Every month brings news that the state's general tax revenues are not just a little behind the budgeted estimates of a few years ago but are in decline, getting worse, and contributing to a budget hole that will require hundreds of millions of dollars of spending reductions.

The education funding plan that passed last year would require state grants in the next two years of about $100 million more than we will spend in the current two-year budget. But government doesn't have an additional $100 million. On the contrary, we must cut that $100 million and more.

It is not reasonable to believe that we will cut almost every department, division and program of state government but add $100 million to one of the four major state education aid programs (even as we cut or eliminate the other three).

If the amount is to decline, and it almost surely must, then the plan must be revised in total. The necessary revision is an opportunity.

The Legislature can and should draft an education funding plan that starts with the constitution and what legislators think it allows and does not allow. It is the duty of the Legislature to do just that. If lawmakers think a sensible plan that directs aid where it's needed is permissible, they should pass such a plan with an explanation of why they believe it fully complies with their duty to "cherish all seminaries and public schools."

Many who supported some sort of a constitutional amendment did so believing they were changing not the actual constitution but merely rebutting the parts of court decisions they believed were either in error or too inflexible in their interpretation of six words. Many who don't support an amendment believe that flexibility exists within the confines of the court decision.

Without a doubt, some degree of compromise will be necessary. A good starting place for compromise is in the governor's original funding proposal from 2005.

Shortly after his election, Gov. John Lynch proposed a targeted aid plan he believed was constitutional, which eliminated the statewide property tax and sent more aid to towns universally regarded as needy and sent less aid to towns generally regarded as having less need.

The details of which criteria ought to be used and some of the nuances of construction will have to be gone through, but in its broad outlines that plan could command wide support. At the time, it had the support of most of the Democratic leadership and a good portion of the Republican leadership.

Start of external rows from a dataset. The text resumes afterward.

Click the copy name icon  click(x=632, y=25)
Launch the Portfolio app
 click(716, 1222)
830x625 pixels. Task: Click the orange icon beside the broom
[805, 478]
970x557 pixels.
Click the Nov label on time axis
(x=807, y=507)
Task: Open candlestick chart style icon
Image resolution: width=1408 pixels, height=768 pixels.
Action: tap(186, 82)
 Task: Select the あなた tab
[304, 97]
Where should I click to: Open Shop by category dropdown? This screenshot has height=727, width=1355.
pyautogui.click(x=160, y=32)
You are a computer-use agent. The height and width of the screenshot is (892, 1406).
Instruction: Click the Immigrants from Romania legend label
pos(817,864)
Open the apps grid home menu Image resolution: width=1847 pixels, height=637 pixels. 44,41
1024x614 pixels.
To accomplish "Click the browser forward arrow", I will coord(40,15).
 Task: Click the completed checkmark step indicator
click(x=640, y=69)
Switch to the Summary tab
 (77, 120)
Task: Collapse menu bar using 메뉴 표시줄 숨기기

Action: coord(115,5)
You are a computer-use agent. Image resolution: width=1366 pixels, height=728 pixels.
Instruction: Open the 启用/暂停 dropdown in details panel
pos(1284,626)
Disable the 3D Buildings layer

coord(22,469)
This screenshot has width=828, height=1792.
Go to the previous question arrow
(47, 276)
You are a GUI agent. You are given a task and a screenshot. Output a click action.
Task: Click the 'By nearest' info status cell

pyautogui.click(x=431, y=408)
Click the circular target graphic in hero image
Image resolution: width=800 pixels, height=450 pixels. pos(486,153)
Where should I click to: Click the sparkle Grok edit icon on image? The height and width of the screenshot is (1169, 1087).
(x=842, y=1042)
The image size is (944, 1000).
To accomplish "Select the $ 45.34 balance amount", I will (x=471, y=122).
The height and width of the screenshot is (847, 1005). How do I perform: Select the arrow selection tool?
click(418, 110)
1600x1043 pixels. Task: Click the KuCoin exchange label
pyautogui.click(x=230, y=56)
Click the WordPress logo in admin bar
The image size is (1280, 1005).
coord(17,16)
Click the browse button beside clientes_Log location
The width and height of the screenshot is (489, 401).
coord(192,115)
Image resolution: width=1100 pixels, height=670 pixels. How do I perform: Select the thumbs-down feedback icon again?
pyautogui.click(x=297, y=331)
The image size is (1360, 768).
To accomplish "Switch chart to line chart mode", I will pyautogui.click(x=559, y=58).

Those of us of a more conservative cast were happy to eliminate the statewide property tax. Currently, it merely renames an existing local resource and leaves the money with the local community. But a budget crisis could see the state take over a share and start using it to fund its own shortfalls.

Those of us who asked the governor to include a constitutional amendment with his plan made clear that we thought the Constitution didn't prohibit what he wanted to do, but we were afraid the Supreme Court would say it did. We thought attaching an amendment to the plan was one of the best chances of passing an amendment.

With just five months before a plan must be in place, now is the time for bold action on the part of the governor. The piece of state aid for education that we call "adequacy" will have to be reduced. The best way to make sure that the funds we have are targeted most effectively is to go back to a plan that explicitly targets.

The plan should be sensible and constitutional. It should include a preamble or introduction that explains in detail why the supporters believe it is constitutional. The idea is to attack neither the constitution nor the court. Instead, the governor can explain how he started at a different point than the status quo and how he and the legislators who pass the bill believe it is good policy and constitutional at the same time.

Faced with such a sensible and reasonable effort, the five men and women sitting on the Supreme Court would certainly give due consideration to the argument. More important, instead of trying to figure out what the court wants, the Legislature will have done what it thinks is right.

Charles M. Arlinghaus is president of the Josiah Bartlett Center for Public Policy, a free-market think tank in Concord.